- Alıştırma yönergesi:
Aşağıdaki öğelerde "Identify the location" ifadesini içeren satırla açılıp "(914, 359)." ifadesini içeren satırla kapanan kısmı, iki uç satır da dahil, hiç değiştirmeden yeniden yazar mısın? Resimleri yanıta alma.

- Öğeler:
::::::::

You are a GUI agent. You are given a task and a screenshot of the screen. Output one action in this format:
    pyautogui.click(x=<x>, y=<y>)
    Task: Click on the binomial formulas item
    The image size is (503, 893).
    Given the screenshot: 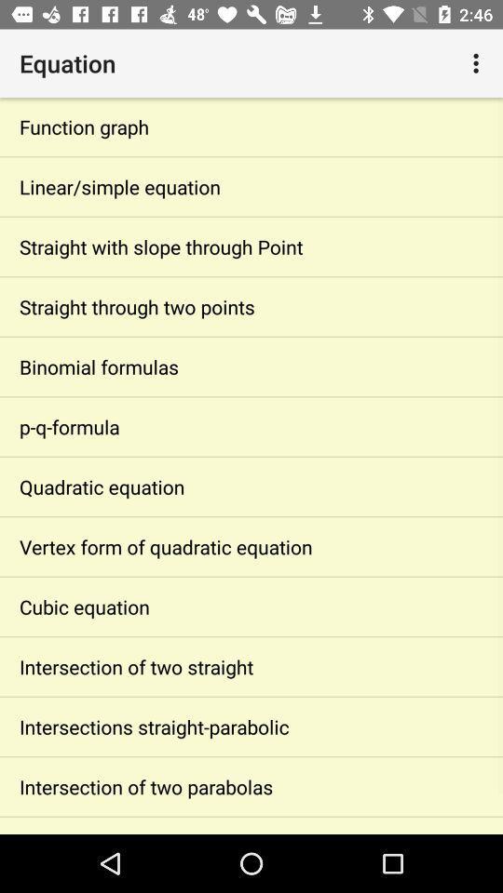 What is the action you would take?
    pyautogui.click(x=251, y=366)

::::::::

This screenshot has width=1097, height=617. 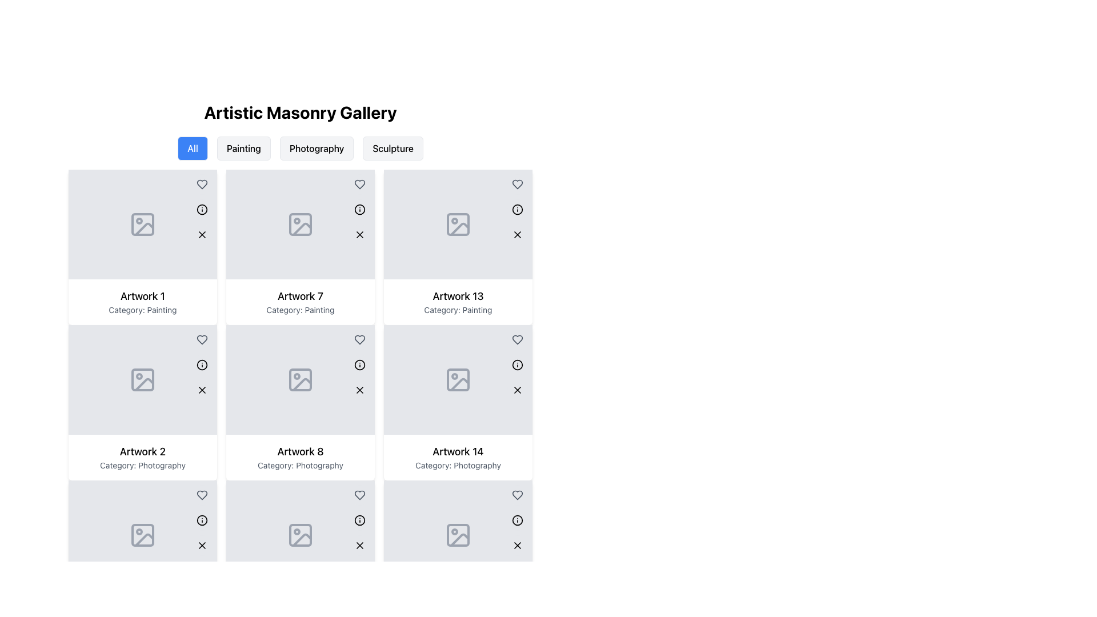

::::::::

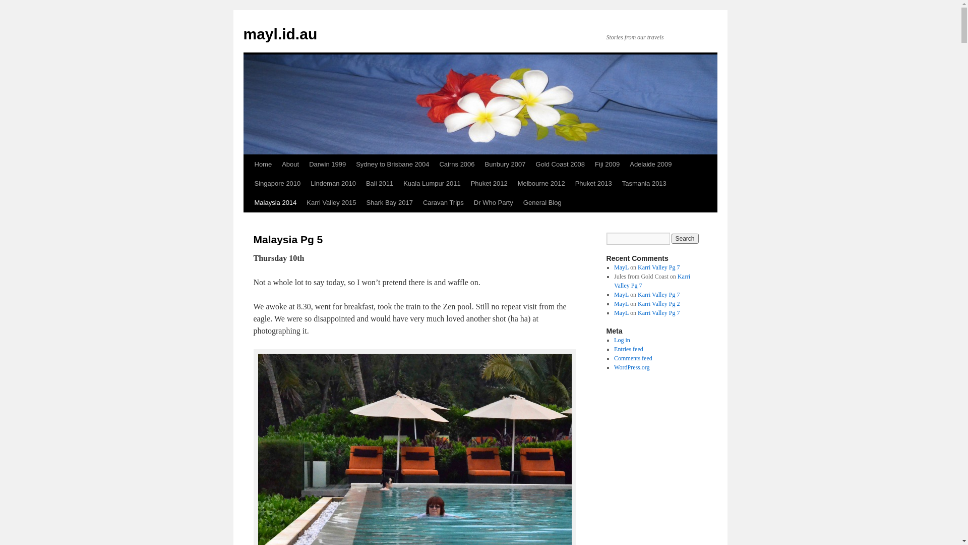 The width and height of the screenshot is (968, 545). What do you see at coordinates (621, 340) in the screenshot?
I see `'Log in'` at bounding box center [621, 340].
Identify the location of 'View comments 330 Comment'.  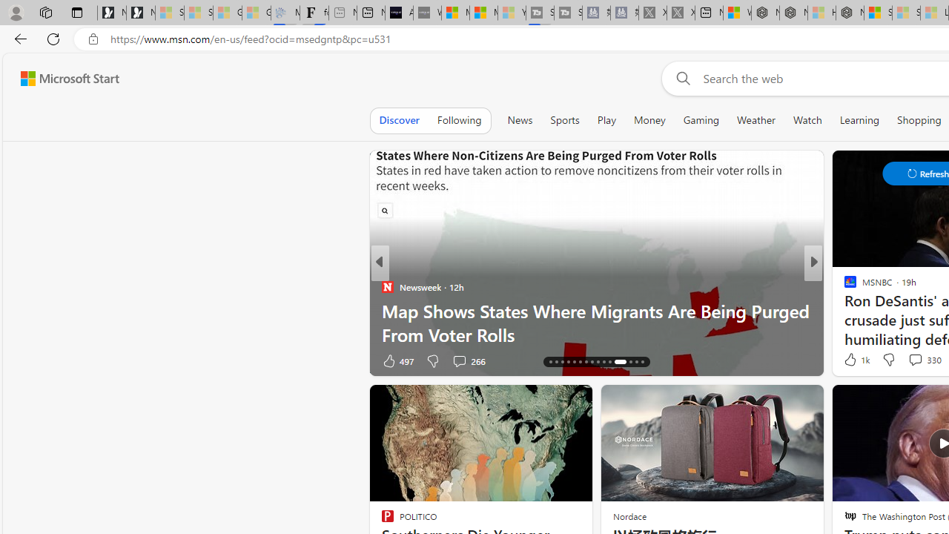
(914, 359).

::::::::

- Alıştırma çıktısı:
Identify the location of 'View comments 330 Comment'.  
(914, 359).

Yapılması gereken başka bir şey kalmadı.